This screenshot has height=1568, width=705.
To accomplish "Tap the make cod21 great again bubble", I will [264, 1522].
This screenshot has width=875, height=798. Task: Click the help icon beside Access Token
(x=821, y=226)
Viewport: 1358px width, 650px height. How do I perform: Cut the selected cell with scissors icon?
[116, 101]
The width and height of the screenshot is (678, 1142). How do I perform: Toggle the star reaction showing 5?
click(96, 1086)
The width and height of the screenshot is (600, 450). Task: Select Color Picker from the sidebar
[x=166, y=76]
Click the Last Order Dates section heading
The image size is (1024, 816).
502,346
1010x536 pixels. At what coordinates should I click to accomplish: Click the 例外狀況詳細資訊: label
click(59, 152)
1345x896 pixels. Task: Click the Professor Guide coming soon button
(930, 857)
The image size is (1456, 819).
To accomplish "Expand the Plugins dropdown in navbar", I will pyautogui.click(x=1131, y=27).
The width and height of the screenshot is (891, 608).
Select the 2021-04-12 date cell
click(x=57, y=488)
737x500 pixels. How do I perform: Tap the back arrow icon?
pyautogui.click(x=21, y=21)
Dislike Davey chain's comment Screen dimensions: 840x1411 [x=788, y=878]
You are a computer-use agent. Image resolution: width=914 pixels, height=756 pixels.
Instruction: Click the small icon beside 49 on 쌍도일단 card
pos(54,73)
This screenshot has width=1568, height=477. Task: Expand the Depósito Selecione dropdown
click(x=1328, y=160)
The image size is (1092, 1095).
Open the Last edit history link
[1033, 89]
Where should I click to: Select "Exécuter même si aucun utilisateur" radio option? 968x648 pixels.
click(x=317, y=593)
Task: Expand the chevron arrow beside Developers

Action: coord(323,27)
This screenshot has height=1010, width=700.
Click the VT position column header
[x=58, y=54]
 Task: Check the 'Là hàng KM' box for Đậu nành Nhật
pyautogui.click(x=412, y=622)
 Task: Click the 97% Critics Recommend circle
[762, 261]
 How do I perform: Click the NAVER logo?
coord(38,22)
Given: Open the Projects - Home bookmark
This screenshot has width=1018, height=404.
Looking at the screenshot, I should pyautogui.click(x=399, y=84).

▶ _Work item_
What is needed is each line of the data, printed exactly.

▶ _Output for this task_
This screenshot has height=1568, width=705.
To accomplish "Tap the make cod21 great again bubble", I will [264, 1522].
This screenshot has width=875, height=798. Task: Click the help icon beside Access Token
(x=821, y=226)
Viewport: 1358px width, 650px height. How do I perform: Cut the selected cell with scissors icon?
[116, 101]
The width and height of the screenshot is (678, 1142). How do I perform: Toggle the star reaction showing 5?
click(96, 1086)
The width and height of the screenshot is (600, 450). Task: Select Color Picker from the sidebar
[x=166, y=76]
Click the Last Order Dates section heading
The image size is (1024, 816).
502,346
1010x536 pixels. At what coordinates should I click to accomplish: Click the 例外狀況詳細資訊: label
click(59, 152)
1345x896 pixels. Task: Click the Professor Guide coming soon button
(930, 857)
The image size is (1456, 819).
To accomplish "Expand the Plugins dropdown in navbar", I will pyautogui.click(x=1131, y=27).
The width and height of the screenshot is (891, 608).
Select the 2021-04-12 date cell
click(x=57, y=488)
737x500 pixels. How do I perform: Tap the back arrow icon?
pyautogui.click(x=21, y=21)
Dislike Davey chain's comment Screen dimensions: 840x1411 [x=788, y=878]
You are a computer-use agent. Image resolution: width=914 pixels, height=756 pixels.
Instruction: Click the small icon beside 49 on 쌍도일단 card
pos(54,73)
This screenshot has width=1568, height=477. Task: Expand the Depósito Selecione dropdown
click(x=1328, y=160)
The image size is (1092, 1095).
Open the Last edit history link
[1033, 89]
Where should I click to: Select "Exécuter même si aucun utilisateur" radio option? 968x648 pixels.
click(x=317, y=593)
Task: Expand the chevron arrow beside Developers

Action: coord(323,27)
This screenshot has height=1010, width=700.
Click the VT position column header
[x=58, y=54]
 Task: Check the 'Là hàng KM' box for Đậu nành Nhật
pyautogui.click(x=412, y=622)
 Task: Click the 97% Critics Recommend circle
[762, 261]
 How do I perform: Click the NAVER logo?
coord(38,22)
Given: Open the Projects - Home bookmark
This screenshot has width=1018, height=404.
Looking at the screenshot, I should pyautogui.click(x=399, y=84).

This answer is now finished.